Sunday, February 12, 2012

What's in a Name?

Here's an article I've been meaning to write for awhile: Where the characters in Our World got their names.

When I joined the project, the four main characters - Jillian Whitecross, Peter Whitecross, Alexis Wilder and Art Canfield - all had first names, and only Art lacked a last name. All the other characters were named by me, and so they all bear my markings on one way or another.

The last name Canfield actually came from a book I read, called Under a Green Sky, in which author Peter Ward describes an Earth violently different from our own. This Earth is far hotter than our own, and as presented in the narrative as both a kind of Ghost of Christmas Past and Ghost of Christmas Future - what may come to pass if the atmosphere continues to warm. One of the bizarre side effects of a warmer Earth in the past (and future?) is the depletion of oxygen in the world's oceans. Without oxygen, the aerated ocean we know and love gives way to a "Canfield ocean" populated by anaerobic bacteria. The hydrogen sulfide they produce would, according to the book, lead to the green sky mentioned in its title.

When I was reading this, in the spring or summer of 2010, I was still hammering out the details for the first plot arc in Our World, in which we meet Art's uncle Art, the realtor. And suddenly a very oblique joke clicked together in my head: Canfield Ocean Estates.

Don't worry; I never expected anybody to get that; the concept of the Canfield ocean isn't particularly well-known. In fact, it's so obscure that after "Canfield Ocean Estates" went up we actually began getting hits on it from Google.
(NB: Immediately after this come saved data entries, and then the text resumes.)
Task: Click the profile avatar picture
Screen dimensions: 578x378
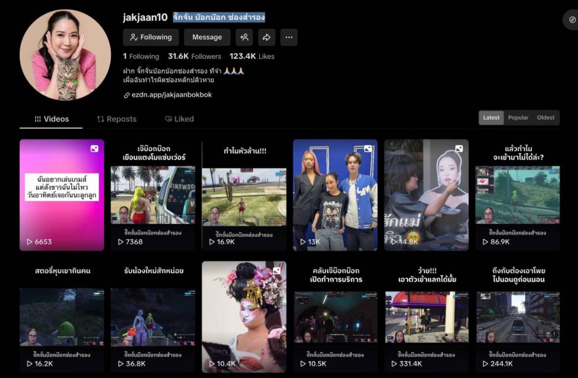Action: (65, 55)
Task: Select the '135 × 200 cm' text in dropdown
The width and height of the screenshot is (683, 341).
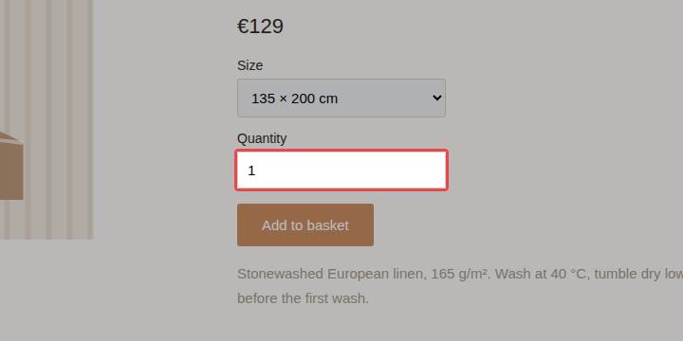Action: pyautogui.click(x=294, y=99)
It is, at least for now, on the first page of Google results for the phrase "Canfield ocean." Go figure.

Hank was originally based on a very quiet guy I worked with in 2009 named Henry (hence the name relation; I had to keep stopping myself from calling Henry Hank). Henry, who also worked in the loading bay of a department store, didn't have that undertone of got-to-get-it-done grimness Hank does. I did have a later coworker at a different job who did, though. His name was... Frank. That, at least, is a coincidence. I think.

Lisa and Clyde, Jill's coworkers, were named separately, though I now realize there's a sort of "Bonnie and Clyde" vibe to them. Lisa was named because "Lisa" seemed like a good name, but Clyde was named "Clyde" because I was playing a lot of Pac Man around the time I needed a name for Jill's other coworker. Kuurion picked out last names for them when he did "Meet the Metallurgist," though.

Milo Dedicoat, an apparent prisoner of whatever organization once had custody of Jill, is actually named after a character of the same name in a screenplay I wrote in 2005 called High Panache. (I tried to have my fellow college students make it into a movie that same year, after writing the entire thing during the summer. It almost happened.) His odd last name has its own origin story: My father had found a page in some company report containing a list of ranking company officers, all of whom had really weird last names. Knowing I was a writer, he gave me the page to use for characters. Several of the odd names worked their way into the script at one point or another, but the only one that ended up staying was "Dedicoat" as the last name of the protagonist.

And, speaking of Milo, we conclude with the nigh-unpleasable Trilby Dobler, whom he is shown delivering orders to at the beginning of chapter 2. Her name is what happens when you pencil in a name as a placeholder and become attached to it without knowing. Her name comes from an awesomely bad and spectacularly obscure movie called Lords of the Deep, which is set on the ocean floor in the dystopian future. It features, among other terrible caricatures, Commander Dobler and a control computer called Trilby. I had settled on "Trilby" before "Dobler," but after saying them together long enough it stuck.

That's not all of the names, but those are the ones that have backstories. And there you have it! Get off my lawn.